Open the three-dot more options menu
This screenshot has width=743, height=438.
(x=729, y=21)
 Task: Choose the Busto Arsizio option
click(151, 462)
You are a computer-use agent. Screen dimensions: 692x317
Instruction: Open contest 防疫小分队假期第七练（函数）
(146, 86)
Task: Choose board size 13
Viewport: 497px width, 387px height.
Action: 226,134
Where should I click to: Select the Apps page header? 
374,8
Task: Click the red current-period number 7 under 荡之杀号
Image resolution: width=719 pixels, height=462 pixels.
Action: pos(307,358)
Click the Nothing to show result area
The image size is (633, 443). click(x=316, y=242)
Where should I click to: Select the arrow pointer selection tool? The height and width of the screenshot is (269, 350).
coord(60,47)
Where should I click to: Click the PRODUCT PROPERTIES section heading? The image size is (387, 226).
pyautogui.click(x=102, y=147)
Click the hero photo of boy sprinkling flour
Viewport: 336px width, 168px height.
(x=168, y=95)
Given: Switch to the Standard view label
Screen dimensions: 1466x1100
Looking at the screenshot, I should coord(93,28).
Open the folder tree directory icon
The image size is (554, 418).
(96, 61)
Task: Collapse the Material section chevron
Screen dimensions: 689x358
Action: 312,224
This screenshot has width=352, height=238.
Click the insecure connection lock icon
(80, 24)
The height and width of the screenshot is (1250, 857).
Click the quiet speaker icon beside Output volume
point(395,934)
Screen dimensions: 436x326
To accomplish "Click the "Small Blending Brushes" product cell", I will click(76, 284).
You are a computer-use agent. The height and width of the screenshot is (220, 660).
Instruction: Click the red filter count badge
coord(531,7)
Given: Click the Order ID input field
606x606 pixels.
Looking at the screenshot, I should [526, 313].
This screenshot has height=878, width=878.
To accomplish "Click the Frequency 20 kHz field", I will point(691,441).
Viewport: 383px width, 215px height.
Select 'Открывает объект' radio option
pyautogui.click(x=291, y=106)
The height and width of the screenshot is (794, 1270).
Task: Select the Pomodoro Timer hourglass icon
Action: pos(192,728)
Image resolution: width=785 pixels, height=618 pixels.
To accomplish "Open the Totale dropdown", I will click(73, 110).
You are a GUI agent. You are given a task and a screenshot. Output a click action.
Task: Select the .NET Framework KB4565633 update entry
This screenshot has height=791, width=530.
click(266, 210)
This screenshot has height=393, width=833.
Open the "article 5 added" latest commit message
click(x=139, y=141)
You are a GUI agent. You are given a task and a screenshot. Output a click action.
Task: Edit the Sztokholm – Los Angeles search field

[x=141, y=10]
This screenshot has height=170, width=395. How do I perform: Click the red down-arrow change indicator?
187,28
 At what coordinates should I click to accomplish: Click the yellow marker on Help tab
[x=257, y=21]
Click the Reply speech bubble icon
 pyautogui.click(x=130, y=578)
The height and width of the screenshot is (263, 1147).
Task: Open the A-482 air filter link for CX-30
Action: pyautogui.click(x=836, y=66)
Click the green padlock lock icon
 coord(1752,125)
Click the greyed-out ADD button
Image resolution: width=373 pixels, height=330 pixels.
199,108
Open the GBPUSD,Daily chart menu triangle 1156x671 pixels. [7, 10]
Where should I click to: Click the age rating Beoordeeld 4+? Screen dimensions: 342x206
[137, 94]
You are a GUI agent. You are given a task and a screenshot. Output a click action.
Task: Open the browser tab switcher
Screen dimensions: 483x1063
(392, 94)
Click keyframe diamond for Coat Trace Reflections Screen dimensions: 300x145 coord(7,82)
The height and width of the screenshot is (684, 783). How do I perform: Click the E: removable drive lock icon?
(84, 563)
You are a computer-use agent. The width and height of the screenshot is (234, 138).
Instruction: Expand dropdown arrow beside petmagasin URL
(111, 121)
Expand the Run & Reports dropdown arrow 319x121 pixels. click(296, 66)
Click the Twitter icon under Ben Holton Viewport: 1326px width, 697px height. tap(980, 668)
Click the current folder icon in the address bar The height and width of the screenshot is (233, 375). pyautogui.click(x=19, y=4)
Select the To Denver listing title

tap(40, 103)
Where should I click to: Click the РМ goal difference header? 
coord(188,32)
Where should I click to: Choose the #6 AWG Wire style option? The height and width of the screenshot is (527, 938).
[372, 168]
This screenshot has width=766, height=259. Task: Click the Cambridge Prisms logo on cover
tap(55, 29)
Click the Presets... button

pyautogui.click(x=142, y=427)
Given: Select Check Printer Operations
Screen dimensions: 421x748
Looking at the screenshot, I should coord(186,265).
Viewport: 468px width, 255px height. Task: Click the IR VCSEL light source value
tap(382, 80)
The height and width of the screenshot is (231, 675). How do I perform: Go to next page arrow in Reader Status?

.....

** Assignment **
Looking at the data above, work out how many lines contain "menu" and answer with the figure only.

** Response **
2